Reporting Requirements for AIF Management Companies

Financial Returns

Annual Returns

Annual audited accounts of AIF Management Companies (AIF ManCo) must be submitted to the Central Bank within four months of the relevant reporting period. The annual audited accounts must be accompanied by the Minimum Capital Requirement Report, which forms part of the AIF Rulebook.

Half-Yearly / Quarterly / Monthly Returns

An AIF ManCo is required to submit certain financial information to the Central Bank. This includes interim financial statements such as a Balance Sheet and Profit & Loss account and the Minimum Capital Requirement Report which forms part of the AIF Rulebook. The appropriate reporting interval is advised to an AIF ManCo on an individual basis.

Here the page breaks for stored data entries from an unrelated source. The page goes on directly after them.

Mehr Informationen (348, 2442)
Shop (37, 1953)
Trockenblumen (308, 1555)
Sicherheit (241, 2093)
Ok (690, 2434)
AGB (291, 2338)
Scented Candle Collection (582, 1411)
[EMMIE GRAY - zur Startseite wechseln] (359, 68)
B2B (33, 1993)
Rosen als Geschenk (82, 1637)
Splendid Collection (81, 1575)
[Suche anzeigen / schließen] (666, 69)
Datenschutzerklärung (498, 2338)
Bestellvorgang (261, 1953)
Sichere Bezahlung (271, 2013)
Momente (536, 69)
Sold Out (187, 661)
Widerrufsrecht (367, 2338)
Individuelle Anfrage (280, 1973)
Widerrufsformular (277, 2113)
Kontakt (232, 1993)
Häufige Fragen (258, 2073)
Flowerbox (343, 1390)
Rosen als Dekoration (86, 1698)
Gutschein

Online Submission of Financial Returns

An AIF ManCo must submit a number of financial returns in an electronic format. These returns are submitted through the Central Bank's web-based Online Reporting ('ONR') System. The following items should be of assistance when completing returns:

ONR System User Manual | pdf 5304 KB ONR FINREP Variance Analysis User Guide | docx 1812 KB ONR Ad Hoc Return Scheduling User Guide | docx 1734 KB FINREP for Fund Service Providers - Guidance Note | doc 496 KB The following table provides a summary of reporting requirements for AIF Management Companies. Please note that reporting obligations may vary on a firm-by-firm basis. Reporting Requirements for AIF Management Companies | pdf 116 KB

Co-operation with the Central Bank

AIF ManCos are required to notify the Central Bank of any material breaches, the commencement of any legal proceedings and any visits/fines by another Supervisory Authority.

External Auditors

Following the audit of an AIF ManCo’s financial statements, the auditor of an AIF ManCo must supply the Central Bank with a copy of the 'Management Letter' issued to the AIF ManCo’s Board of Directors. Auditors must also make an annual ‘Statutory Duty Confirmation’ to the Central Bank stating whether any circumstances came to their attention during their annual audit.